For many, including Bar President Ramón Abadin, some of the most compelling information came from the dozens of comments submitted with the survey.
In the 90 pages of anonymous comments, one women reported being told by a supervisor at her first job, “I should have never hired a women.”
Another said that a partner began almost every conversation with her by stating, “Now, don’t call the gender police.”
Other women said they were referred to by other attorneys and judges as “Blondie” or “Little lady lawyer.”
Difficulty balancing work-life responsibilities also emerged as a theme in the survey with 42 percent of respondents citing that challenge.
“I’ve often been asked what are my child-care arrangements, the general health of my child, and if I have grandparents helping me with the child so that I could work late,” one woman wrote.
Abadin said the comments, in particular, have catapulted the issue to his immediate attention.
“It is not appropriate for any lawyer, regardless of gender, to be made to feel diminished or disrespected by a colleague, a client or a member of the court,” Abadin wrote in an open letter to Florida attorneys in response to the survey.

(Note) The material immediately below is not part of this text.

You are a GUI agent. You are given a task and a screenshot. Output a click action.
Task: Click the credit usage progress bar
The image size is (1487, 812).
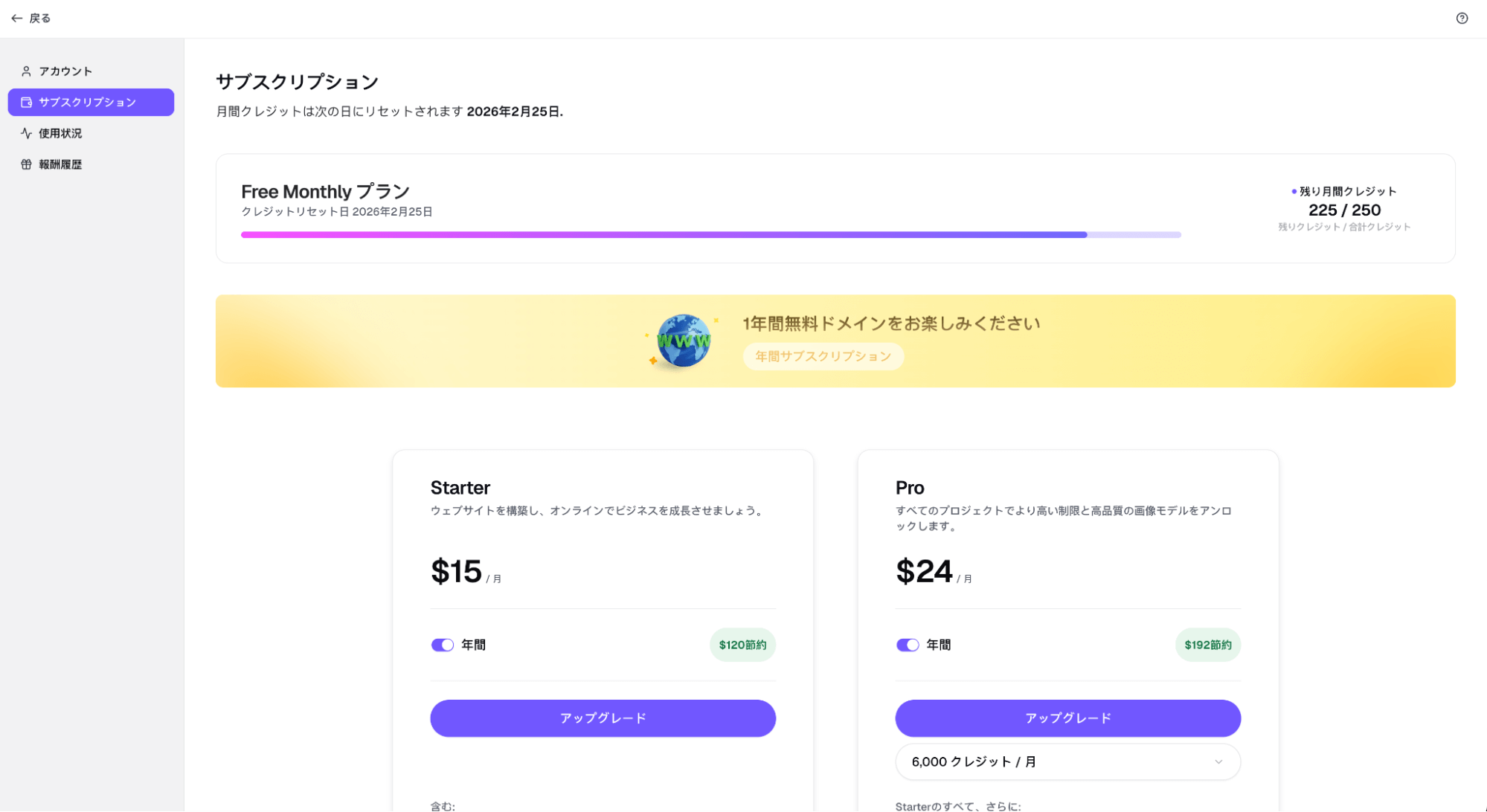pos(710,234)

“No lawyer, male or female, should feel forced to choose between family and career, or be penalized for trying to balance work and home, just as no law firm should place unfair expectations on its young attorneys.”
Vanadia, 28, who works in Lake Mary, said she considers herself lucky because she doesn’t have any gender discrimination “horror stories.” She attributes that to her working at a more flexible, smaller firm and not a larger company.
Persis, the new mother, worked in bigger firms before leaving to start her own practice that specializes in surrogacy, assisted reproductive technology and adoption law.
The encounter with the judicial candidate, who she would not name but said won election in Central Florida, continues to stick with her.
“It was just so brazen and so obvious,” she said. “There are probably people who feel that way and aren’t so obvious about it …it’s just shocking.”